> What the exercise asks:
Put the stretch of records below, from the line that contains "This screenshot has width=1324, height=698." through the line that contains "[x=33, y=408]", into a Markdown table with the columns Row and Line, skipping blank lines. Leave the pictures out of your answer.

> Supplied data:

====

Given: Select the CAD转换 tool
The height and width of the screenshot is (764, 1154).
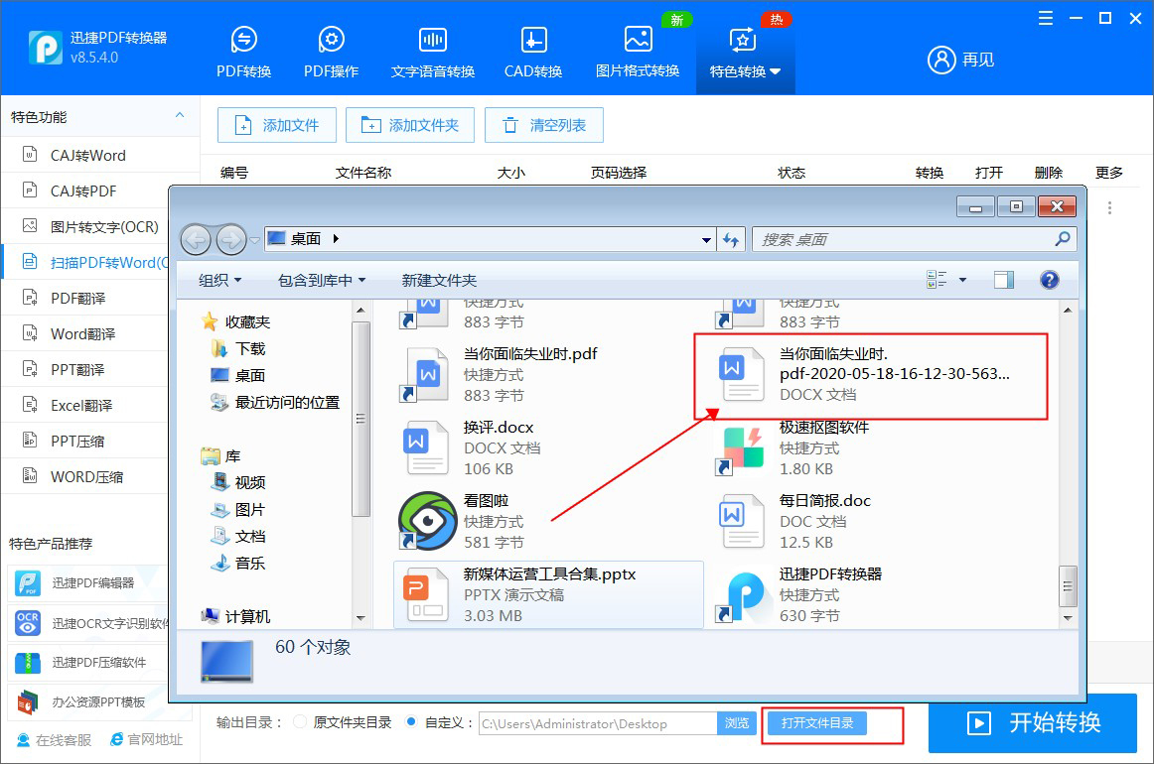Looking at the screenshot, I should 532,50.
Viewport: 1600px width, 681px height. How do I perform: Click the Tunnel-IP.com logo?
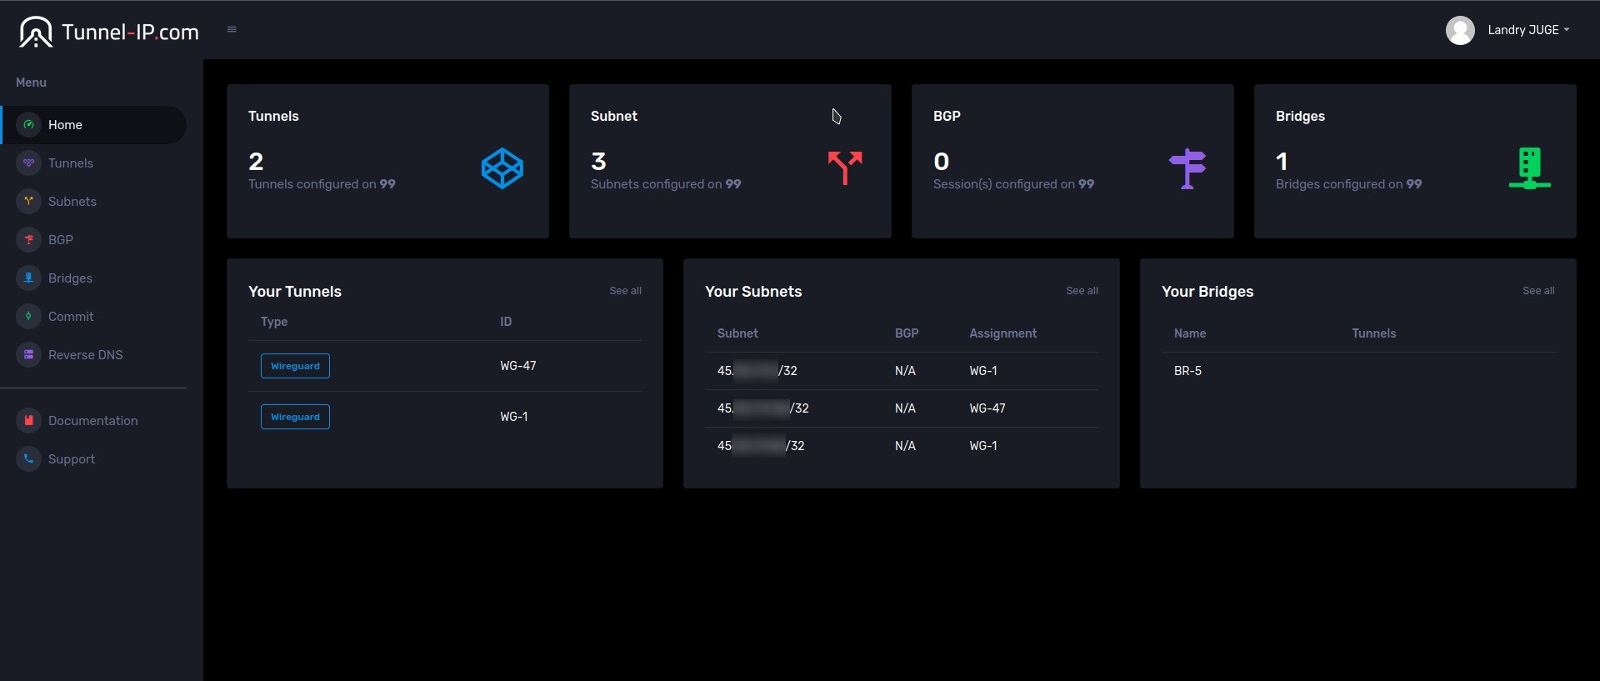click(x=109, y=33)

====

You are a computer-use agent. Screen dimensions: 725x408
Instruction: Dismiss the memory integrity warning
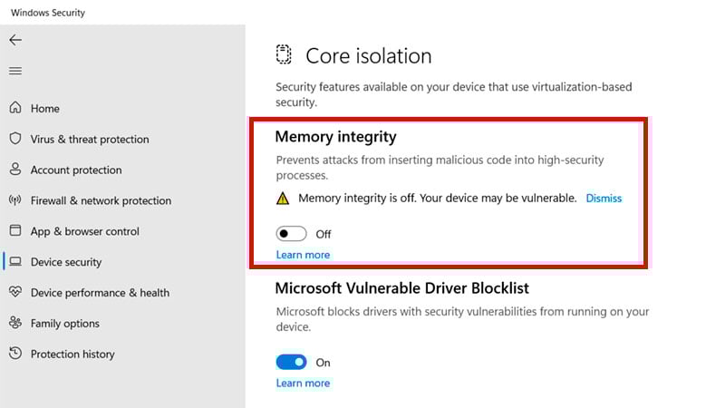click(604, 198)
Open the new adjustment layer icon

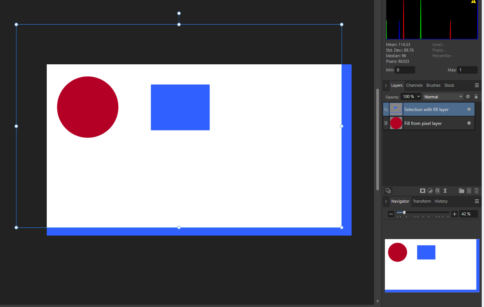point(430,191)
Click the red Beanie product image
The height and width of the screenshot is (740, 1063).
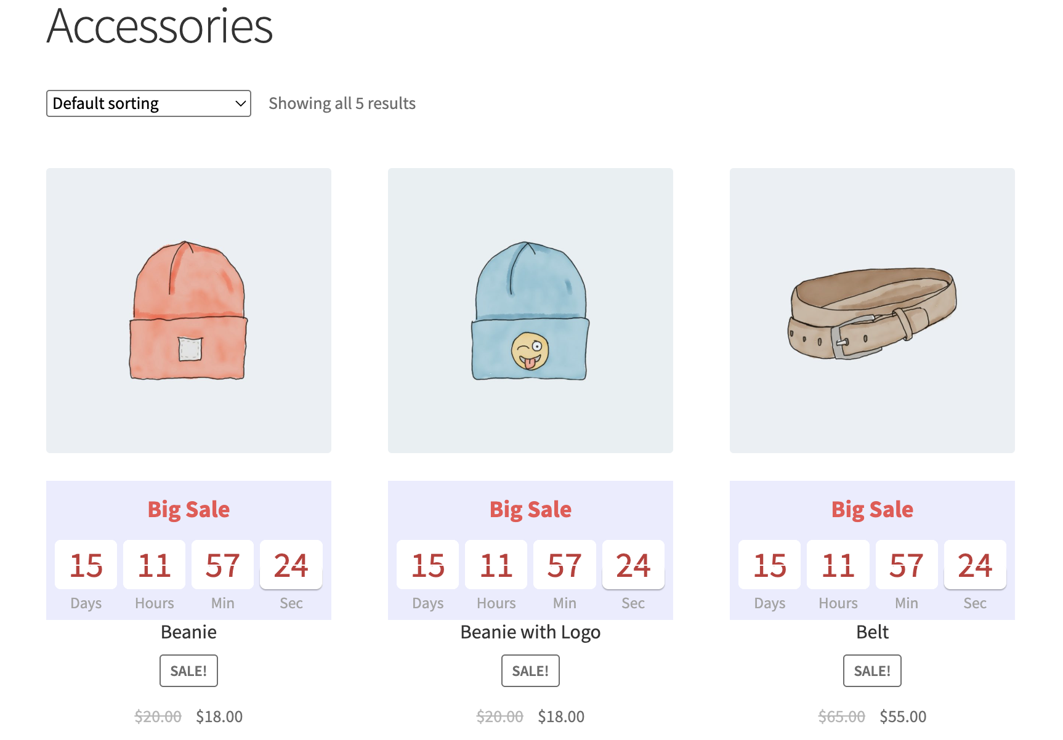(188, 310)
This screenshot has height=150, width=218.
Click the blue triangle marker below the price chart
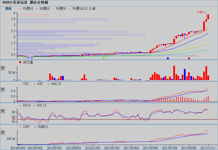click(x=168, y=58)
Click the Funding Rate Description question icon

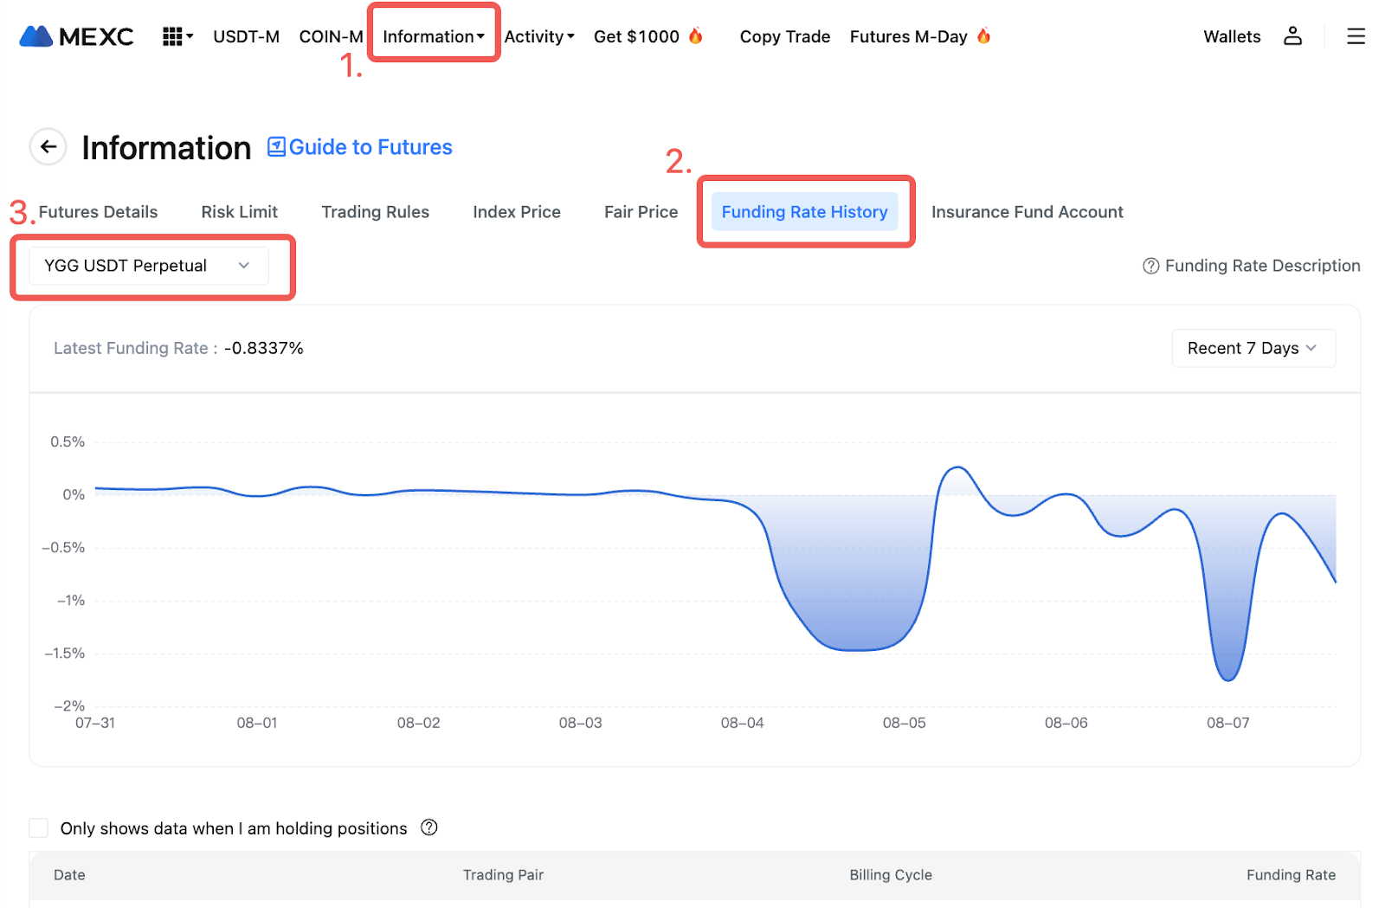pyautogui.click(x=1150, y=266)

====

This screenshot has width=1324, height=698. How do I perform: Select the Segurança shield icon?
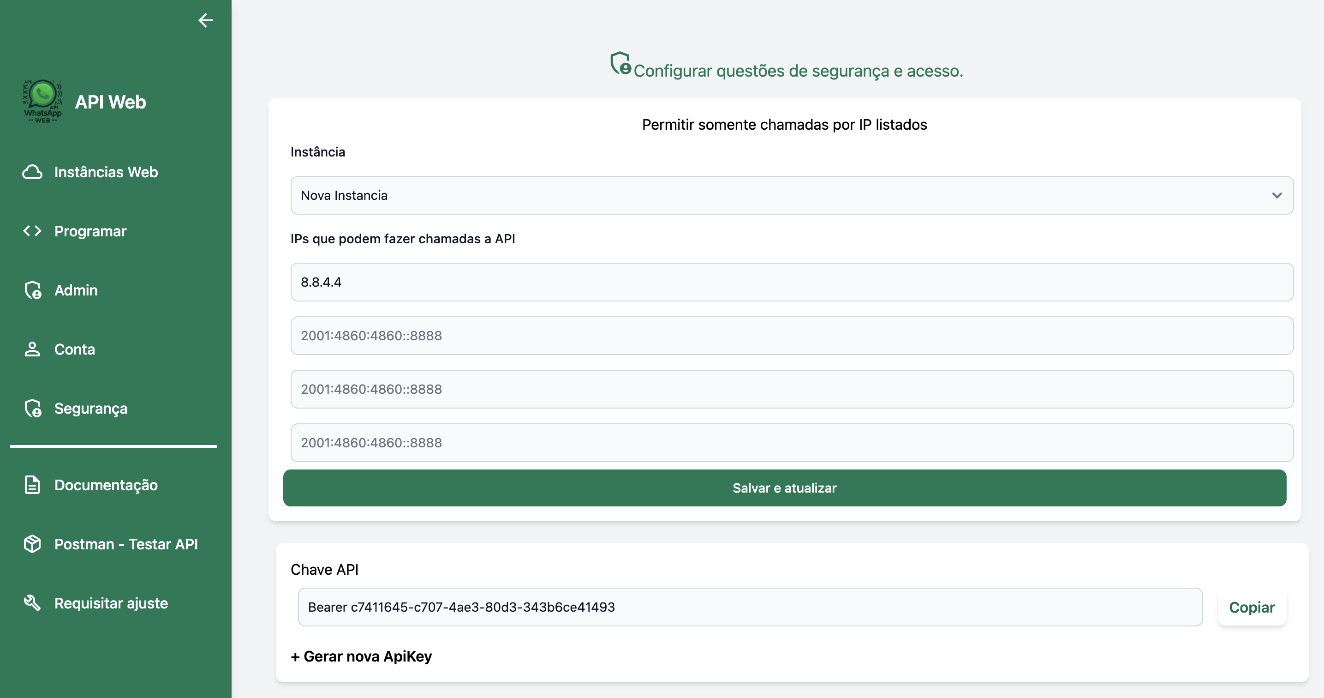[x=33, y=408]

====

> Answer for this exercise:
| Row | Line |
|---|---|
| 1 | This screenshot has width=1324, height=698. How do I perform: Select the Segurança shield icon? |
| 2 | [x=33, y=408] |